Thursday, 5 January 2012
Bulgur Wheat Salad with Roasted egg plant and peppers
1 cup bulgur wheat
1 eggplant, cubed
5 tablespoons extra-virgin olive oil
2 red peppers, cubed
1 tablespoon paparik
salt and pepper
1 cup basil leaves, torn
375ml cold vegetable stock
2 tbsp roughly chopped parsley
4 tbsp roughly chopped coriander
Finely grated zest and juice of a ½ lemon
Place the vegetables onto a baking sheet and drizzle with the olive oil. Season with salt and pepper to taste and add paparika. Place into the oven and roast until just coloured and softened.
Meanwhile combine the bulgur wheat and vegetable stock in a saucepan and bring to the boil over a medium heat. Reduce the heat, cover and simmer for approximately 15 minutes or until the liquid has been absorbed.
Fluff up the bulgur wheat with a fork and stir in the herbs, spices, extra virgin olive oil, grated lemon zest and juice, and finally the roasted vegetables.

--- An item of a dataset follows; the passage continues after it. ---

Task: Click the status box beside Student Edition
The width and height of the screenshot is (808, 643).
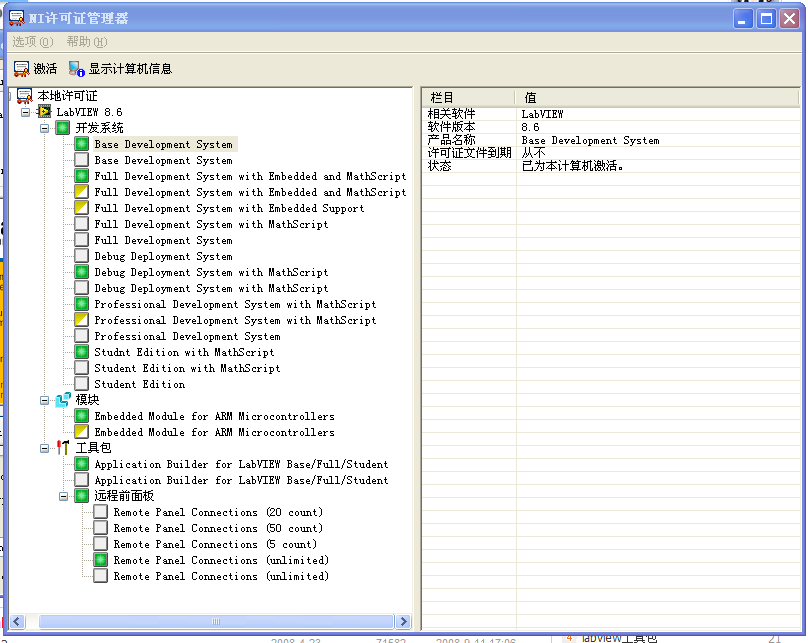Action: click(x=81, y=384)

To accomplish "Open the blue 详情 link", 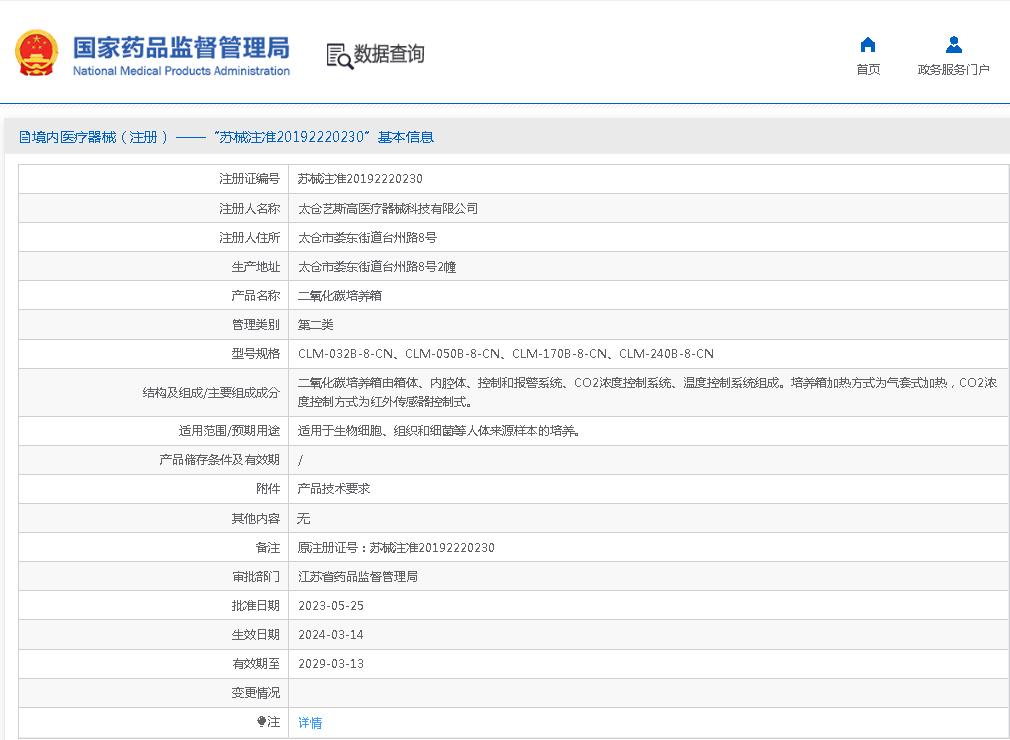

Season generously to taste.
Leek and Potato Soup
1 tbsp vegetable oil
1 onion, sliced
2-3 small potatoes, cubed
2 medium leeks,sliced
1.2 litres vegetable stock
150ml double cream or milk
Salt and freshly ground black pepper
Tobasco sauce if you like it hot
Heat the oil in a large pan and add the onions, potatoes and leeks. Cook for 3-4 minutes until starting to soften.
Add the vegetable stock and bring to the boil. Season well and simmer until the vegetables are tender.
Whizz with a hand blender or in a blender until smooth. Reheat in a clean pan, stir in the cream or milk, heat through and serve.